The clear TYGON allowed some visual inspection of the progress.
 
Sorry Bill, they were sold to a different member here.
 
The PEX that requires a crimping tool is the cheaper, Home Despot-grade stuff. I just redid my entire fresh water system with PEX-A, which uses an expander tool and has better properties (i.e. more flexible, greater elasticity). It took longer to remove the old copper than it did to replumb.
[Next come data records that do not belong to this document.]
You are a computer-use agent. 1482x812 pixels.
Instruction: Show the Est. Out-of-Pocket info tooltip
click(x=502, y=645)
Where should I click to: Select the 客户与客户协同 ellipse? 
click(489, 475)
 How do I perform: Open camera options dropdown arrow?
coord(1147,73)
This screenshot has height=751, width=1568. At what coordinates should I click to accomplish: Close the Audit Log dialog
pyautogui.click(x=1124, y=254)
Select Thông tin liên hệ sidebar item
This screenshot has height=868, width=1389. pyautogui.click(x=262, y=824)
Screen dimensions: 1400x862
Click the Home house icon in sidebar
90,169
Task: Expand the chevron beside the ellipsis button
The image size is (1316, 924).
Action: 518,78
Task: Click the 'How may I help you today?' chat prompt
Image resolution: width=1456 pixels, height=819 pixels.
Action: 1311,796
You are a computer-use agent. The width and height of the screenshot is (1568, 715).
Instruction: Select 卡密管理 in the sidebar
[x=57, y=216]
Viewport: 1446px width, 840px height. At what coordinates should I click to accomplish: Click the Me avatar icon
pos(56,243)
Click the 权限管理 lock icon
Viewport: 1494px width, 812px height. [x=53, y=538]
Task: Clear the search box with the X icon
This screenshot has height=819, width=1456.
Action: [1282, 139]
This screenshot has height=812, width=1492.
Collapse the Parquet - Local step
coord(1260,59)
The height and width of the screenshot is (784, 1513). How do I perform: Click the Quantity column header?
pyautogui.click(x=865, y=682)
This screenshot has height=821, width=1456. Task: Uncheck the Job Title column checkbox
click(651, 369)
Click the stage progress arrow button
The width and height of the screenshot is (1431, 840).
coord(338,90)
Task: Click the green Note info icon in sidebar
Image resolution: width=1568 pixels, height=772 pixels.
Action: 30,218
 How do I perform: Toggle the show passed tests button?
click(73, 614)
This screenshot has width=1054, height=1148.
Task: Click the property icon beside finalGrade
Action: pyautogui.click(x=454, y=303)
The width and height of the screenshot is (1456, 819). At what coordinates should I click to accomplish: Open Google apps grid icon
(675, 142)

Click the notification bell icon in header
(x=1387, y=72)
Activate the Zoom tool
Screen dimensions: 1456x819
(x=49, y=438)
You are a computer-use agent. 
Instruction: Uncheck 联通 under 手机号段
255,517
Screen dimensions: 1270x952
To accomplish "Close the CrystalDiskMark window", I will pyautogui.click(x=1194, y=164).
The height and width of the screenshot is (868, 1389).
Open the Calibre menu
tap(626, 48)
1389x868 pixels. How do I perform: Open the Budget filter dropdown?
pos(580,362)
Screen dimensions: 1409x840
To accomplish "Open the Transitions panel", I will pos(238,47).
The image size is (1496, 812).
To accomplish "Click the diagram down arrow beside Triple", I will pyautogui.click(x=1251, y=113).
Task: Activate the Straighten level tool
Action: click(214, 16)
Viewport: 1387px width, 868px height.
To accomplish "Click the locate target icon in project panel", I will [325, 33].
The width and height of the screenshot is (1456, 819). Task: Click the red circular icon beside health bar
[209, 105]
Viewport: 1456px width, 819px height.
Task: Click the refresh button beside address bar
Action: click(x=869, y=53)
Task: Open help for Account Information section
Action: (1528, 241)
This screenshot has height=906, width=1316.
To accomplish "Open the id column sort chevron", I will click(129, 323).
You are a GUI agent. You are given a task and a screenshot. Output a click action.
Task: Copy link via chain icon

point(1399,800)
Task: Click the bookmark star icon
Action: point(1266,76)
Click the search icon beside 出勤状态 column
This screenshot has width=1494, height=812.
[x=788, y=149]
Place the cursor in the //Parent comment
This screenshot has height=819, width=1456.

I wouldn't use anything else.
 
Why replace the copper if it is OK?? My Hatt is plumbed with high quality copper, when I add or replumb something I use c opper and flare fittings just like original.
 
I chose to replace the entire system after significant freeze damage plus I wanted to convert to fresh water flush heads.

The choice was trying to run down numerous leaks and fix them in-situ or update the whole system.

I now have a system using Seatech that is much easier to repair or modify, is more freeze resistant, has a manifold with zones allowing for me to work on areas of the boat without shutting down water to the whole vessel's and unlike copper is not prone to corrosion.

Whether it lasts 30 years like the copper did... I hope to personally find out and report back here in 2040.
 
Why replace the copper if it is OK?? My Hatt is plumbed with high quality copper, when I add or replumb something I use c opper and flare fittings just like original.
My copper pipes were 43yo and had been spliced in several spots, a couple of which were leaking and situated in places that haven't seen daylight since shortly after the keel was laid.

Another upside of going to PEX was that the volume of water at the shower and faucets went up markedly since there aren't any hard Tees or Els in the new system.
 
Those original cooper lines can get pretty ugly inside with crud build up from over the years...just like a home copper tubing system.

When I replaced all the sink shut off valves at home a few years ago.......the ones at the wall outlets ..I was appalled at the black build up in the 1970
1/2" copper...looked exactly like the dirty inside of the soft copper on my 1972 Hatt...
 
Those original cooper lines can get pretty ugly inside with crud build up from over the years...just like a home copper tubing system.

When I replaced all the sink shut off valves at home a few years ago.......the ones at the wall outlets ..I was appalled at the black build up in the 1970
1/2" copper...looked exactly like the dirty inside of the soft copper on my 1972 Hatt...

"Those original cooper lines can get pretty ugly inside with crud build up from over the years...just like a home copper tubing system."



Maybe in your house with a well but most boats are on public water systems with filtered water and loads of clorine. Even in the house I've never seen buildup in the copper unless its near the dielectric fitting for the hot water heater.